I got a line of these because I’ve been making an effort over the last year to add guppies that have bigger and wider tails. I think I saw these for the first time in the 1990s on Luke Roebuck’s website, and have liked them ever since.
I believe these would be entered in the blue / green bicolor category. The males have dorsal fins that are large and fan shaped, which isn’t in line with the flag shaped dorsals of the ideal IFGA fish. And the tails are a bit wide for IFGA. However, I think you could probably still enter these in IFGA without any major issues (from what the original breeder of these told me).
These are usually advertised as throwing both red and blue grass. But what I think is actually happening is that they’re all about the same, except maybe half of the offspring have extra red in their tails. The red males I have actually look blue when the lighting is just right. I’m planning on weeding out the reds and re-enforcing the blue traits. I’m not crazy about red guppies because they often look like a tomato red instead of a fire engine red.
One issue with the females in this line that I haven’t seen in ages — they can be aggressive or territorial. Oddly, they only act this way with females they are related to. I had to separate females to keep them from constantly fighting each other. But when I add say a regular snakeskin female to the same tank, everyone gets along.
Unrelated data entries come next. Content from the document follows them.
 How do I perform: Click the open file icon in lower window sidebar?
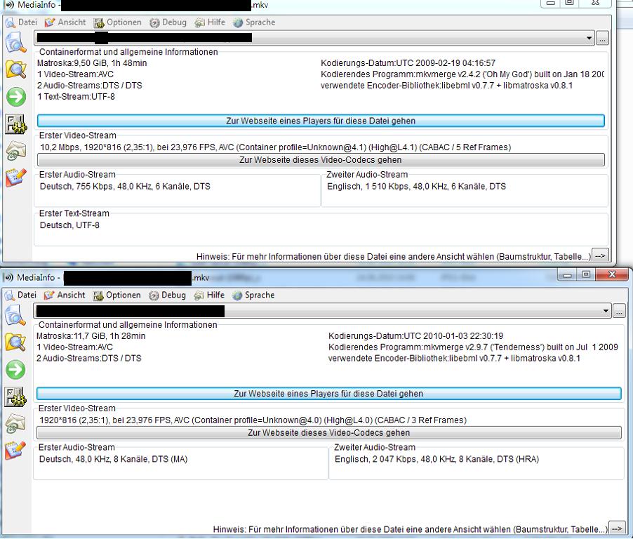(15, 316)
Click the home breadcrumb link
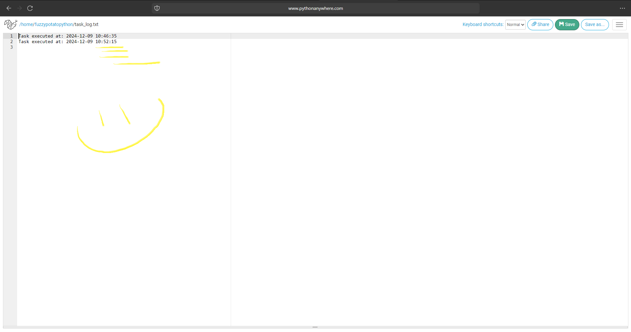Viewport: 631px width, 332px height. point(27,24)
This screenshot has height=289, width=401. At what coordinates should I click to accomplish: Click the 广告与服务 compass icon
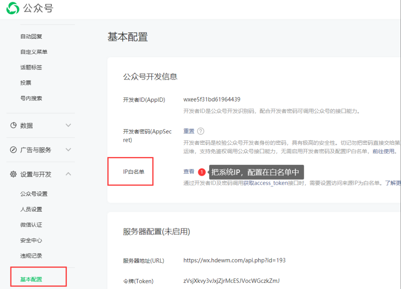(x=13, y=150)
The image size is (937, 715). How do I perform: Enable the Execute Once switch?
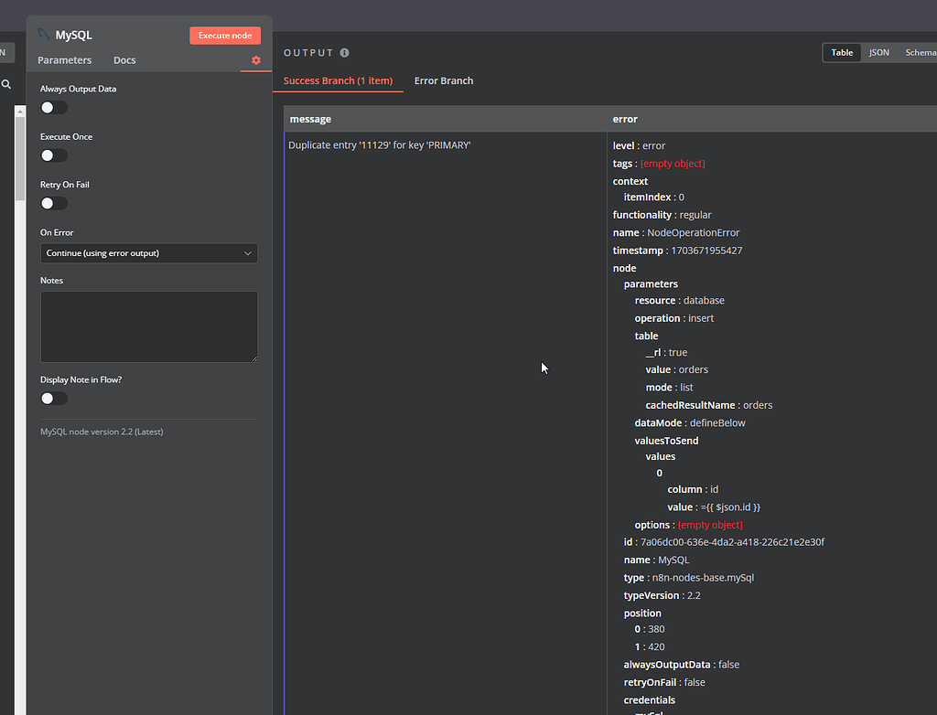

There must be some aggression just in this line, and it only comes out when confronted with other aggression. (i.e., most other female guppies would just move out of the way instead of nipping back). Back in around 2000, I had a female guppy that was very aggressive. I thought I’d teach her a lesson by introducing a female from another line, a giant female probably twice her size. That way the larger female would keep the aggressive one in her place. It didn’t work out as planned. They both locked jaws and swirled in combat, and I ended up separating them because they were not planning on quitting until one of them died. I have a line of black Moscow guppies and the females are aggressive, but not territorial, if that makes sense. It’s mostly food aggression. They attack flakes of food like they’re killing them. And in turn, they also quickly eat any fry in the tank as fast as they can. This is the main reason I’m phasing out these females. They are otherwise a really nice, hardy line of guppies. I have a line of black AOCs that will probably take their tank space. The aggressive Moscow females usually have those longer dorsal fins, which I actually like. But I can’t deal with that level of fry eating.
If I had to recommend the perfect guppy for someone starting out, this line of blue grass would be either my top choice, or one of the top choices. They are a really hardy fish. The females are large and colorful. You might be able win the female category at IFGA contests with these. I haven’t had any problems with these fish at all. They produce a lot of fry. And the males are very nice looking fish. This is the kind of guppy that when your friends and family visit (who all think you’re crazy for having so many fish) — they will remark that it’s a beautiful fish.